Kumar’s descriptions of the contemporary situation—the impact of 9/11 and the war on terrorism; the Afghan war and the Mumbai attacks which created pressure on Pakistan to take action against radical Islamists; the blowback in Pakistan resulting in the growing radicalization of Pakistani institutions such as the judiciary and its spill over in Kashmir; the Indian government’s failure to move Kashmir into a peacebuilding phase; the trouble with AFSPA; the anti-India feelings that were triggered by counter-insurgency responses in 2010, the contentious coalition of 2014 and the killing of suspected terrorist Burhan Wani in 2016—underline the tragedies which ensue when conditions, timing and strategy are mismatched.

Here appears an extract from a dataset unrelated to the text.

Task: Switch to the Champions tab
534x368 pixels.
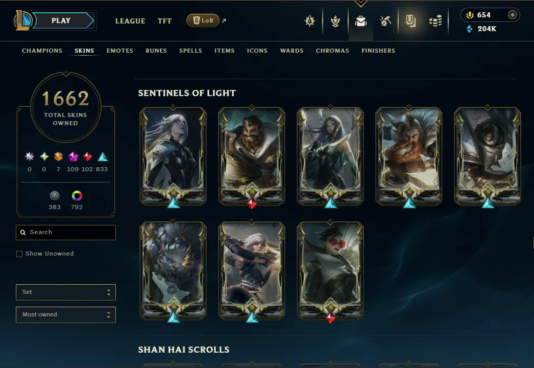Action: click(x=42, y=51)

Drawing on her experience as a government interlocutor, Kumar chastises the Indian government for never failing ‘to snatch defeat from the jaws of victory when it comes to the state’s political grievances’. Equally, she shows how Pakistan’s Kashmir policy has been ‘an unmitigated disaster’. While arguing that India can do a great deal to reduce violence and encourage reconciliation within the former princely state, she concludes that if Kashmir is ever to move towards lasting peace and stability, the major stakeholders as well as regional and international actors will need to work together on the few feasible options that remain.

Timely and authoritative, the book cuts through the rhetoric that cloaks Kashmir to give the reader a balanced, lucid and deeply empathetic view of the state, its politics and its people.

With the publisher’s permission here is an extract ( p. 339-341) from Dr Kumar’s concluding chapter entitled “Conclusion: Faint Hope for a Peace Process”.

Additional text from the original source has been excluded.